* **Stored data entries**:
──────────

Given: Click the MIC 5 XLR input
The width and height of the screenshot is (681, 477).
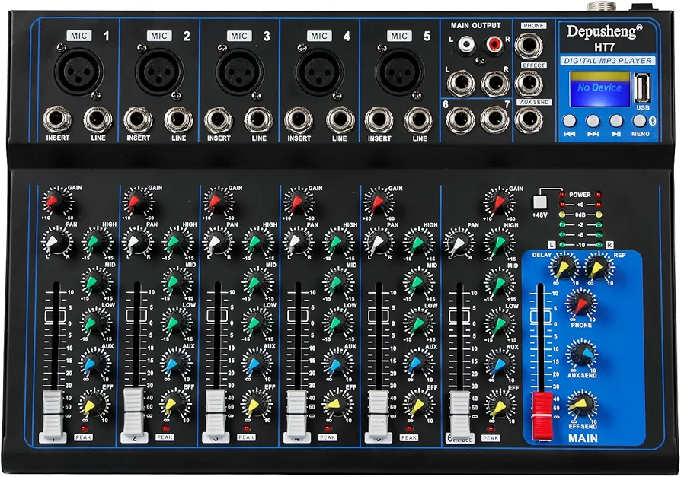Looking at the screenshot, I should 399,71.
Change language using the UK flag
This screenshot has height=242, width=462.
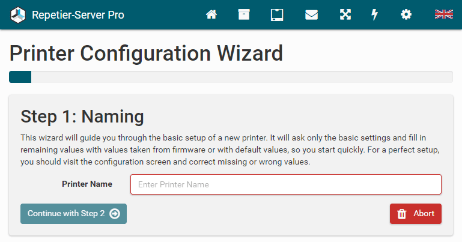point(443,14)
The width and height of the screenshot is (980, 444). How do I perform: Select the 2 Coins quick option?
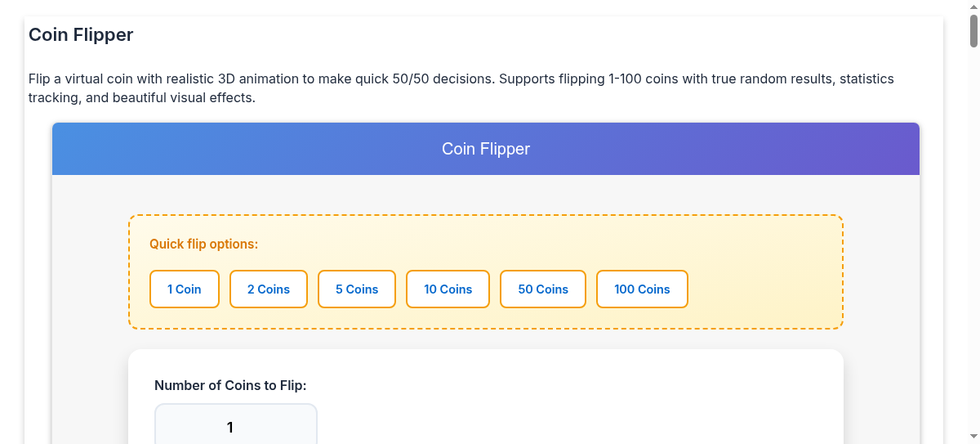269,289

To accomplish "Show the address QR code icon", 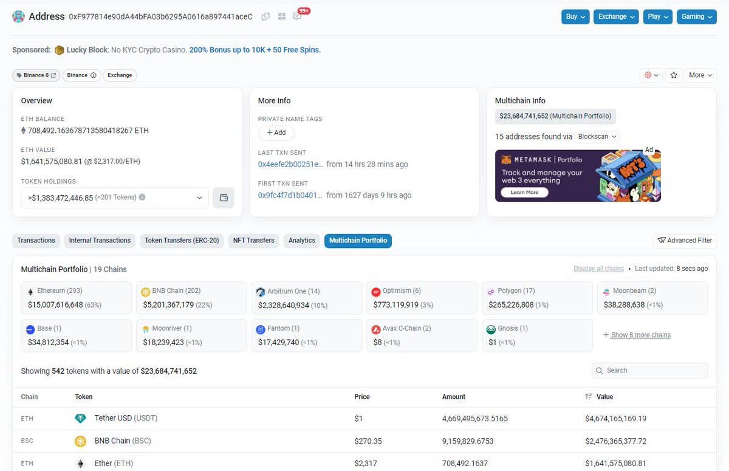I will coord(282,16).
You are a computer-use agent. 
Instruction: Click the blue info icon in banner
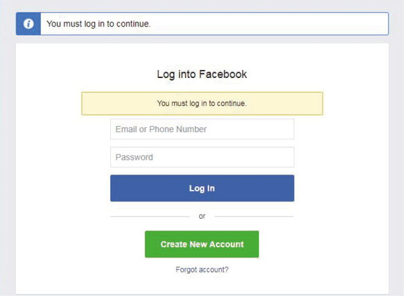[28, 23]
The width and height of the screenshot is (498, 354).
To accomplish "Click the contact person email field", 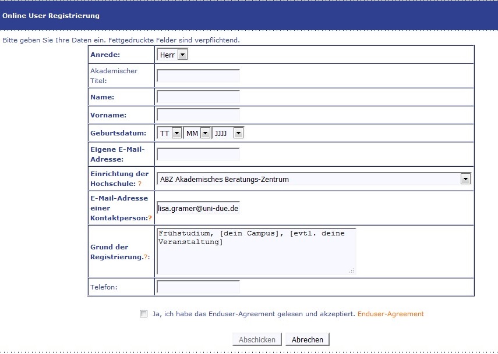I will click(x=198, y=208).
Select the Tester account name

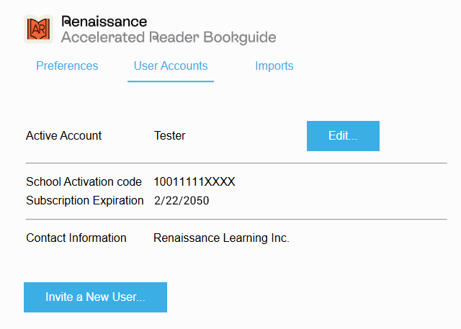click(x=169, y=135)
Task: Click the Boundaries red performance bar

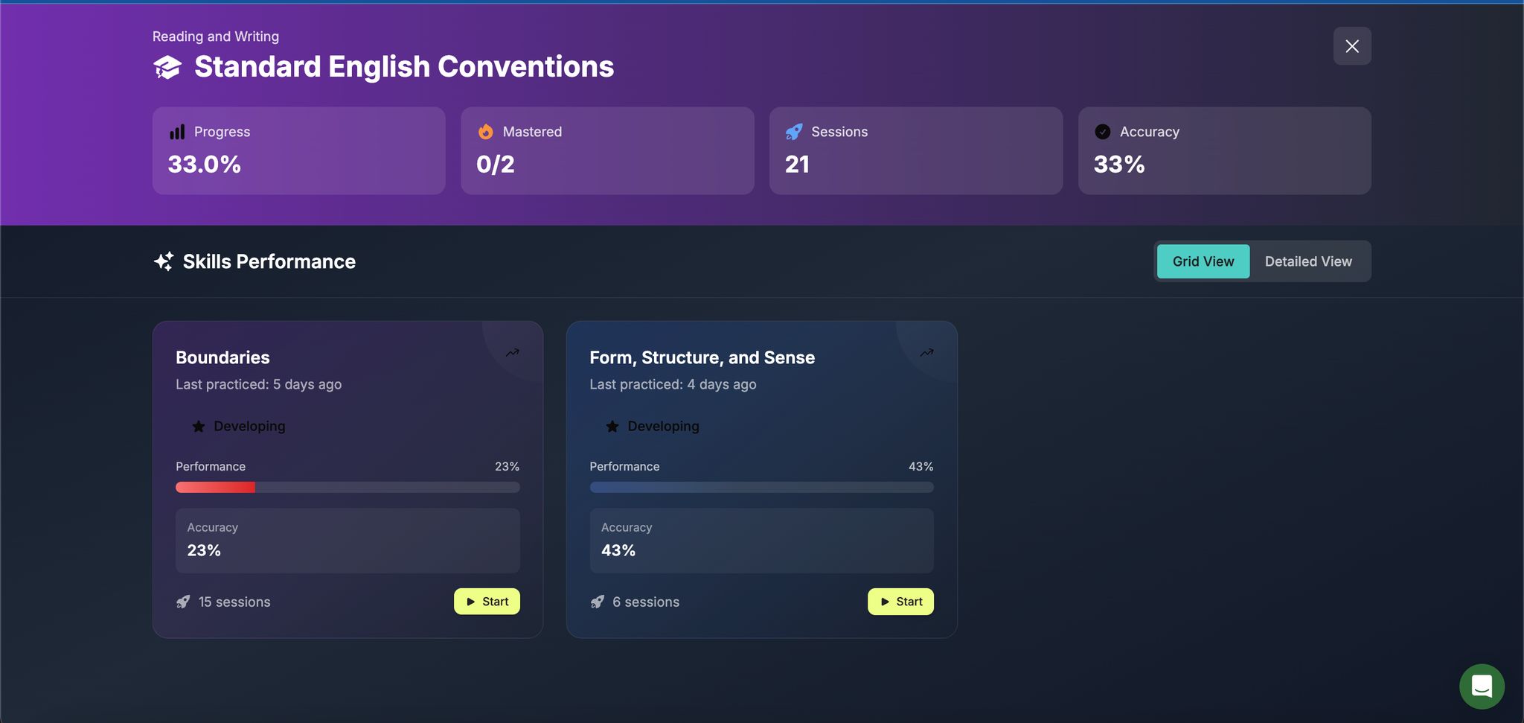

──────────

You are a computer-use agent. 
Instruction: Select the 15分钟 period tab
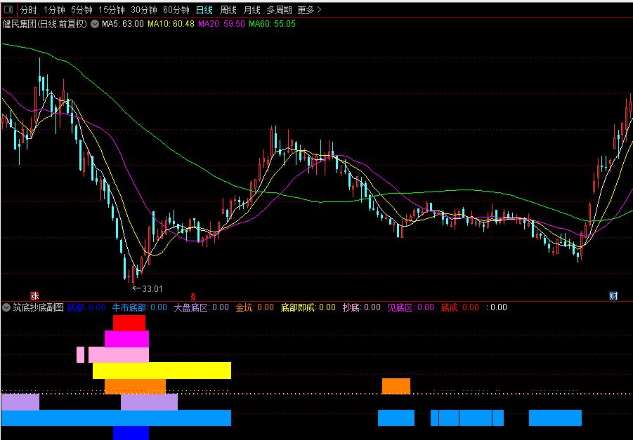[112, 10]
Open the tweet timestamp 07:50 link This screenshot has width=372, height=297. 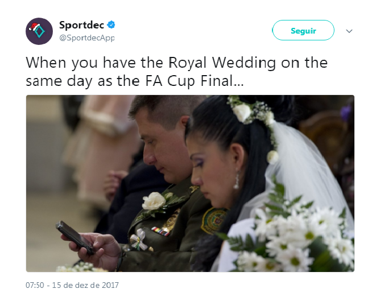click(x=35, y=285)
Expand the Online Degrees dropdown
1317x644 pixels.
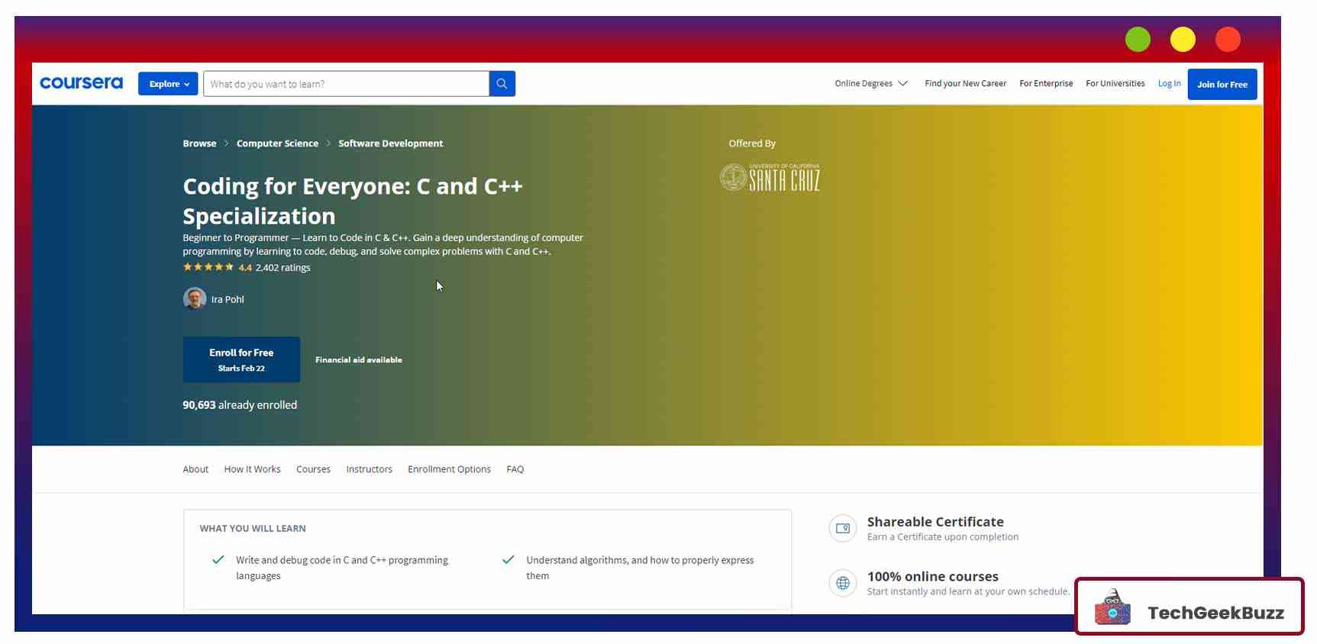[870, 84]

──────────

* **EXERCISE OBJECTIVE**:
Of the records above, print only the lines from the one containing "Select the Tester account name" through the one containing "Task: Click the", inclusive and unaltered, leaving out pictures.

* **ANSWER FOR THIS EXERCISE**:
Select the Tester account name

click(x=169, y=135)
Task: Click the Boundaries red performance bar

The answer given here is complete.